L’Evangile
La maison construite sur le roc et la maison construite sur le sable (Mt 7, 21-29)

Alléluia. Alléluia.
Si quelqu’un m’aime, il gardera ma parole, dit le Seigneur ;
mon Père l’aimera, et nous viendrons vers lui.
Alléluia. (Jn 14, 23)
Évangile de Jésus Christ selon saint Matthieu
En ce temps-là,
Jésus disait à ses disciples :
« Ce n’est pas en me disant : “Seigneur, Seigneur !”
qu’on entrera dans le royaume des Cieux,
mais c’est en faisant la volonté de mon Père qui est aux cieux.
Ce jour-là, beaucoup me diront :
“Seigneur, Seigneur,
n’est-ce pas en ton nom que nous avons prophétisé,
en ton nom que nous avons expulsé les démons,
en ton nom que nous avons fait beaucoup de miracles ?”
Alors je leur déclarerai :
“Je ne vous ai jamais connus.
Écartez-vous de moi, vous qui commettez le mal !”
Ainsi, celui qui entend les paroles que je dis là
et les met en pratique
est comparable à un homme prévoyant
qui a construit sa maison sur le roc.
La pluie est tombée, les torrents ont dévalé,
les vents ont soufflé et se sont abattus sur cette maison ;
la maison ne s’est pas écroulée,
car elle était fondée sur le roc.
Et celui qui entend de moi ces paroles
sans les mettre en pratique
est comparable à un homme insensé
qui a construit sa maison sur le sable.
La pluie est tombée, les torrents ont dévalé,
les vents ont soufflé, ils sont venus battre cette maison ;
la maison s’est écroulée,
et son écroulement a été complet. »
Lorsque Jésus eut terminé ce discours,
les foules restèrent frappées de son enseignement,
car il les enseignait en homme qui a autorité,
et non pas comme leurs scribes.
Sa réflexion
Jésus nous dit quelque chose de fort dans cet évangile, quelque chose qui peut vraiment nous bousculer si on l’écoute honnêtement. Il ne suffit pas de dire « Seigneur, Seigneur » pour entrer dans le Royaume. Ce n’est pas la parole qui compte, c’est l’acte. Et ça, dans notre monde d’aujourd’hui, ça résonne vraiment fort.

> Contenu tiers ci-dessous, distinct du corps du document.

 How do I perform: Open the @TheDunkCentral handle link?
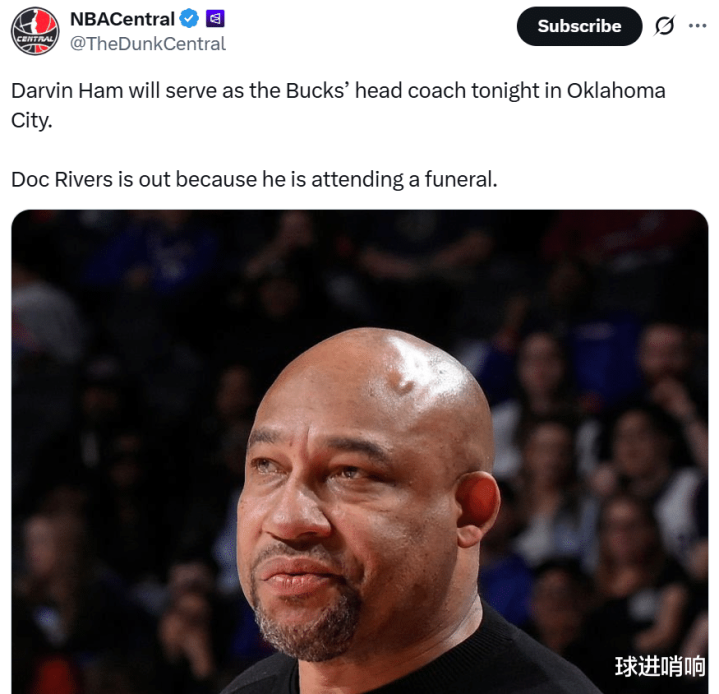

On vit dans une époque où tout le monde parle, tout le monde affiche. Sur les réseaux sociaux, on montre sa générosité, on poste ses convictions, on étale ses valeurs. Mais au fond, qu’est-ce qu’on fait vraiment ? Combien de fois on se retrouve à dire de belles choses et à agir à l’opposé ? On parle de justice et on ferme les yeux sur l’injustice qui se passe juste à côté de nous. On parle d’amour et on laisse tomber ceux qui en ont besoin.
Jésus n’est pas en train de condamner les gens qui font des erreurs. Il pointe quelque chose de plus profond : l’hypocrisie tranquille, celle qui se cache derrière les mots, derrière les apparences religieuses, derrière les bonnes performances spirituelles. Et ça, c’est dangereux, parce que ça donne bonne conscience sans vraiment transformer la vie.
Et puis il y a cette image magnifique de la maison sur le roc. Construire sur le roc, c’est mettre en pratique la Parole. Pas juste l’entendre, pas juste la liker, pas juste en parler. La vivre. Quand les tempêtes arrivent — et elles arrivent toujours, la maladie, le deuil, l’échec, la trahison — c’est là qu’on voit sur quoi on a bâti sa vie.
Alors aujourd’hui, la question que Jésus nous pose, elle est simple et brutale : ma vie, elle repose sur quoi vraiment ? Sur les apparences ou sur quelque chose de solide, de vrai, de vécu au quotidien ? C’est inconfortable comme question, mais c’est exactement celle dont on a besoin.